Although my ego gets a little boost whenever I can answer a question that one of the contestants gets wrong, I’m ashamed to say that I sometimes feel a little smug and superior when the person answering a particularly easy question gets it spectacularly wrong.

For example, the question, “What is the main ingredient in chicken liver pâté?” elicited the following response: “Erm, err, um … beef steak.”

A short while later, when Ms Robinson was evaluating that particular round of questions, she said to the beef steak fan: “Your intelligence knows no beginning.”

However, the insults that Ms Robinson spits out often make me feel a little sorry for the contestants and stop me from thinking that I’m overly-smart.

I’m not sure why anyone would volunteer for a dose of public humiliation, especially since the prize money awarded to the winner of The Weakest Link is relatively small. If I were to expose myself to ridicule and shame on national television, I would make sure that I was being adequately compensated for it.

There’s another aspect of The Weakest Link that I don’t quite like: there’s something about the way Anne winks into the camera at the end of each show that sets my teeth on edge.

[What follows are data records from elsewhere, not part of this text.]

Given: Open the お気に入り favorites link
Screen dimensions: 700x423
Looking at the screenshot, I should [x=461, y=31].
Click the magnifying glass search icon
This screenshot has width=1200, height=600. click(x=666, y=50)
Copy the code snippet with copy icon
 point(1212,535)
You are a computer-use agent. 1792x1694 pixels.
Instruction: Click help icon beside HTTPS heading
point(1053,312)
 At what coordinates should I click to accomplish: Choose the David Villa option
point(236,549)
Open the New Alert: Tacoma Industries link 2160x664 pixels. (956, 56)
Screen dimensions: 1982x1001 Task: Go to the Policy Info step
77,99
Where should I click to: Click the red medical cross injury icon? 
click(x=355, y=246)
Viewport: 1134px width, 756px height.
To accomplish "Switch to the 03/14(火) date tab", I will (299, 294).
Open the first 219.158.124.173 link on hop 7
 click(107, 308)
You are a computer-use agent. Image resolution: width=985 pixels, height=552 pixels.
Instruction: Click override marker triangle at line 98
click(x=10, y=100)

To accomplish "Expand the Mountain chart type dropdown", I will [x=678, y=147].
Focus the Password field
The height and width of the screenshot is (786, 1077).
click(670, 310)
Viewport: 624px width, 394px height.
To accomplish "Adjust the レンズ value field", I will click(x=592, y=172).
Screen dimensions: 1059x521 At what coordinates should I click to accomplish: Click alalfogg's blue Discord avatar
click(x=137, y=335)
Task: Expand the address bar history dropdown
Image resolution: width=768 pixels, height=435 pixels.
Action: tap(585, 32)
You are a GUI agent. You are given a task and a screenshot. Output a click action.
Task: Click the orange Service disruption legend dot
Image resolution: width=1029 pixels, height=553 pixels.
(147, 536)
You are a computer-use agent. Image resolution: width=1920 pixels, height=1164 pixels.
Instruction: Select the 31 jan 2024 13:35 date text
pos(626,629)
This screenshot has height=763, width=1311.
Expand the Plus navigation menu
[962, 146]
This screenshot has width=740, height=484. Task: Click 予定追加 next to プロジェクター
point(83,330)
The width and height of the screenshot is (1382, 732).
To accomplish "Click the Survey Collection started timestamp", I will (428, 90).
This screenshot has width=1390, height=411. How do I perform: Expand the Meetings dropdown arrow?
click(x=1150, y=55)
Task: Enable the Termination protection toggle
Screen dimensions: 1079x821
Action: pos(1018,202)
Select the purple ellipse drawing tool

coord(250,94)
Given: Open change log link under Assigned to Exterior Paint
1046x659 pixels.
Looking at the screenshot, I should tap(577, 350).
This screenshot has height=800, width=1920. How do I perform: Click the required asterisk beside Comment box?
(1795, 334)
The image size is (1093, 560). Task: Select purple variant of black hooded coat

I’m not sure what it is: the twitching of the facial muscles that precedes a forced wink, the fluttering eyelids or the accompanying smile. Her wink could say many things:

“Hey, it was all just a bit of a lark.” Or “What a bunch of bozos!” Or “I really don’t want to do this but the producers are forcing me to bond with you in the hope that I don’t completely turn you off me.”

Other than close friends and family, who might wink at me in public as a show of support or to convey an unspoken message that is instantly understood, I’m generally suspicious when someone winks at me.

The assumed familiarity can even be a little creepy at times.

I first encountered an unfamiliar winker when I was a young girl.

There was a travelling grocer who used to drive his van around the farming communities in my part of the Scottish countryside.

The first time I placed one foot on the step at the back of his travelling shop, he looked down at me from his vantage point and winked at me in a way that made me nervous.

I was only eight years old at the time, but there was something about his ruddy complexion, his big hands and that wink that told me that I ought to be on my guard.

As I watched him with his large back to me, deftly cutting a chunk of cheese from a large block of Cheddar with his wire cutters, I imagined him applying the cutters to my neck.

This was certainly nothing more than the workings of an overly active imagination, but a few seconds later when he turned around with the wrapped cheese in his hand and winked at me again, I almost expired on the spot.

That wink told me that he had unspoken intentions; intentions that were so dire that they couldn’t even be put into words.

Then there’s the wink that is laden with sexual innuendo. The wink that says, “Hey, how about it? Me and you?”

When I was in my early 20s, I had a boss who would often wink at me when he thought no one was looking.

I tolerated his behaviour stoically because I needed the job. These days, such antics would have him hauled up for sexual harassment.

The latest winker to hit the big stage is Sarah Palin, US presidential candidate John McCain’s running mate.

During her debate with Joe Biden, her Democratic counterpart, Palin winked a few times in a deliberate manner.

I thought her winks made her look dishonest and manipulative and depicted her as the sort of woman who uses her sexuality to get what she wants, not the sort of person you’d want sitting at the right hand of the US president.

Anne Robinson, the biggest winker of them all, had this to say about Sarah Palin’s misplaced gestures:

“It’s depressing that she exists, never mind that she winks.”

Palin’s antics might just have turned her into her party’s weakest link.